We've not been able to introduce it previously purely due to a resource and finance issue. We didn't have either the engineering resources or the budget to be able to take the risk to introduce it and it's only now as Force India that we have everything in place to be able to make it work. In terms of the actual project however, it's been very well done and pushed through, which is in itself a measure of the growing strength of the team.
How does the team prepare for a new event?
Going to new circuits presents a different challenge for the team, but it's an interesting challenge for the engineers as well as the drivers and Valencia in itself will be a fascinating and unique event. In terms of preparation, we obviously look at the track layout and put this into our computer simulations so we have a fair idea of the nature of the circuit. There are some things you can't understand from the computers however, specifically the nature of the tarmac, how the tyres are going to react, whether you can use the kerbs or not, and so on are all unknown quantities until we get to the track. It's a good challenge though and will keep us busy!
Adrian Sutil (car 20)
'Over the summer break I've been training in the mountains and working on my fitness for the second half of the year, which will be tough with the four flyaway races at the end of the season. We had some good races at the same circuits last year and I scored my first point in Fuji, so for sure I am looking forward to these races. As the new events in Valencia and Singapore are street events, and we've had some good races on this type of circuit, I think we have a good chance of getting some good finishes.
'Looking to the next race in Valencia, we will be using the seamless shift gearbox for the first time at a race and hopefully that will give us a few tenths to be able to qualify a bit better.
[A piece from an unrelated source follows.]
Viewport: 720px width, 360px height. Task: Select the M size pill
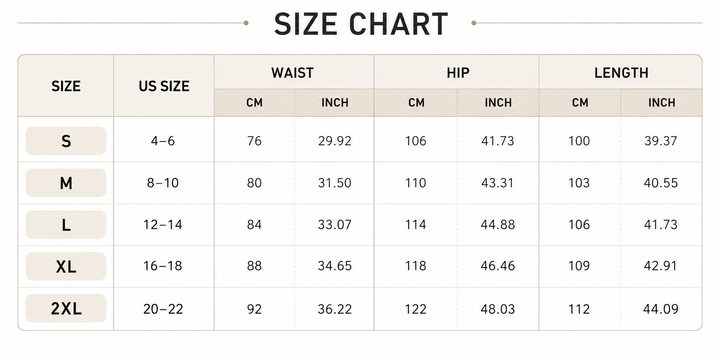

This has got to be the goal for the second half of the year.'
Giancarlo Fisichella (car 21)
'I am looking forward to getting back in the car after the short break. I took some time off to be with my family and do some training, so I feel quite refreshed and ready to tackle the last races of the season, especially as they include some of my favourite tracks - particularly my home race in Monza. My targets for the rest of the season will be to have good reliability, finish all the races and be there if there are opportunities to score points.
'Valencia is a completely new track for everyone and a good challenge. It looks very fast, particularly for a street circuit, and I've heard it is sold out so the atmosphere will be good. I am pleased we will be able to actually race the new seamless shift gearbox now. We've been having some good fights so far, particularly with Honda, and with the gearbox worth a couple of tenths per lap this may just move us in front - the field is so close now that any new developments will move us closer.'
European Grand Prix information
Although Spain is no stranger to motorsport, for the first time in its history, the city of Valencia will host a round of the FIA Formula One World Championship. The vibrant city, set on the shores of the Mediterranean, has long been undergoing intensive regeneration, and the race is the latest step in the city's programme.
The circuit will be run around the marina area of the city, which was used for the 2007 edition of the America's Cup sailing competition. The pit and paddock complex will back onto the waterfront, a setting reminiscent of the Monaco Grand Prix. Although the city's relatively narrow streets will be used, some of the track will pass over bridges and roadways in the marina district.
At 5.473km long, lap times are expected to be around the 1min 36 mark with an average of around 200kph, a top speed of almost 320kph and a minimum of 95kph. With 25 corners in various turn combinations, including long straights, flowing curves, right angles and wide hairpins it's not the typical tight street circuit, and overtaking could be possible. With the guardrails however close to the circuit, any mistake could spell the end of the race.